There are 2 ways to use this class:

  1. Either give the data as a pandas DataFrame.
  2. Or give a file path to the run_data.csv file generated with cvnn.montecarlo.MonteCarlo class.

The class will generate the corresponding csv file (if option 1) or obtain the dataframe from the csv file (option 2)

Parameters:
  • df

    (Optional) pandas DataFrame with the data to be plotted.

  • path

    (Optional)

    1. If df was given, this can be the a path for MonteCarloAnalyzer to save a run_data.csv file. If path is not given, it will use the default path ./log/montecarlo/<year>/<month>/<day>/run_<time>/ 1. If df is not given, path should be:

    • The full path and filename for the run_data.csv to be plotted
    • A path to search of ALL run_data.csv that it can find (even within subfolders). This is useful when you want to plot together different MonteCarlo.run() results. For example, it enables to run two simulations of 50 iterations each and plot them as if it was a single run of 100 iterations.
  • history_dictionary – (Optional) dictionary. This parameter is only used if df and path are None. Dictionary with the models names as keys and a list of full paths to the model history pickle file.
do_all(self, extension=".svg", showfig=False, savefig=True)

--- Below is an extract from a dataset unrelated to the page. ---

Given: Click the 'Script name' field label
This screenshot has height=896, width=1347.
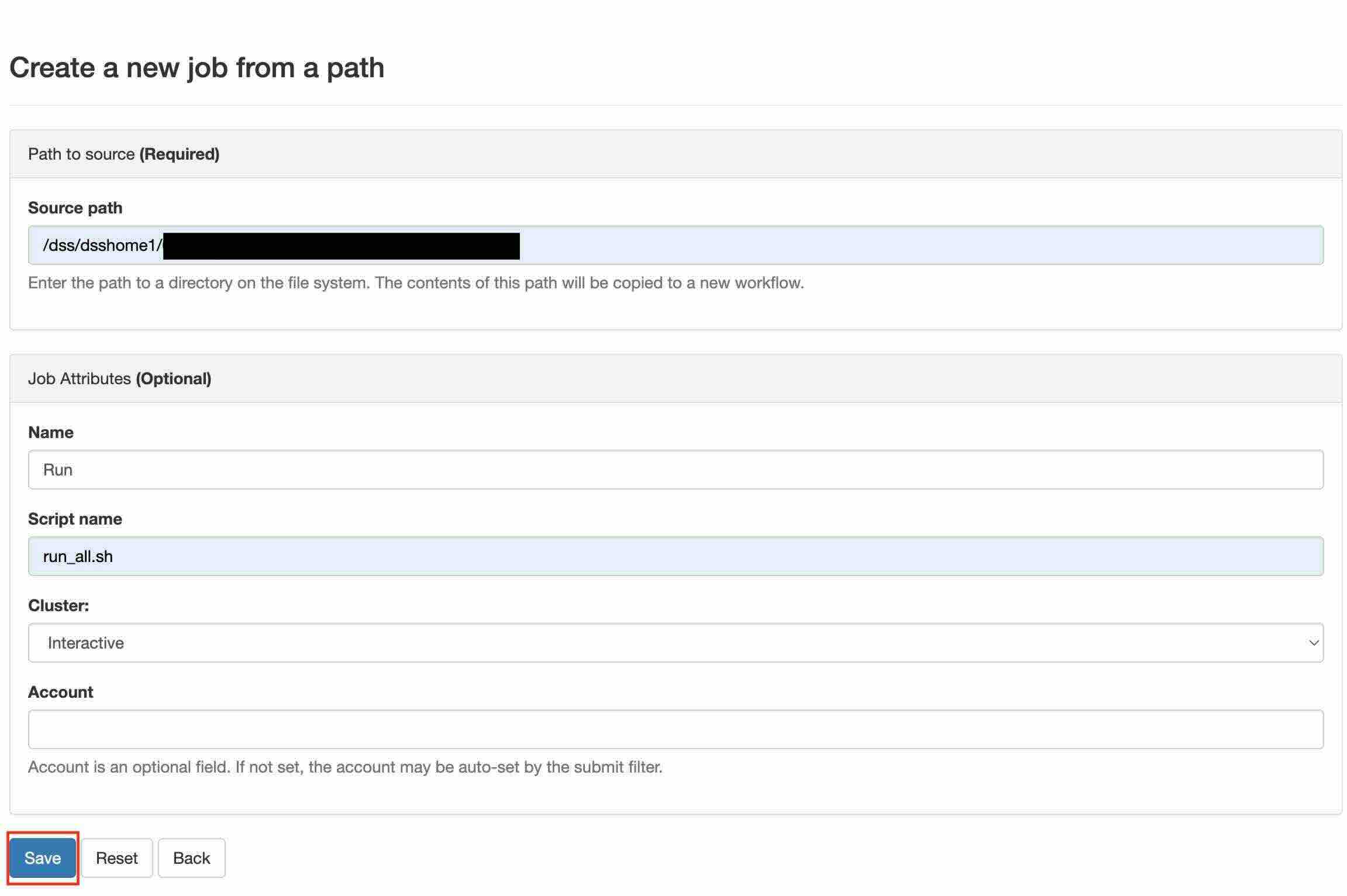Looking at the screenshot, I should [x=75, y=519].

Plots box_plot(), plot_histogram() and confidence interval (using MonteCarloPlotter) for both plotly and seaborn libraries for keys val_accuracy, val_loss, accuracy and loss.

box_plot(self, epoch=-1, library='plotly', key='val_accuracy', showfig=False, savefig=True, extension='.svg')

Saves/shows a box plot of the results. [BOX-PLOT]

Parameters:
  • epoch – Which epoch to use for the box plot. If -1 (default) it will use the last epoch.
  • library

    string stating the library to be used to generate the box plot. Either plotly or seaborn

  • key – String stating what to plot using tf.keras.History labels. ex. val_accuracy, val_loss, accuracy or loss.
  • showfig – If True, it will show the grated box plot
  • savefig – If True, it saves the figure at: self.path / "plots/box_plot/"
  • extension – file extensions (default svg) to be used when saving the file (only used when library is seaborn).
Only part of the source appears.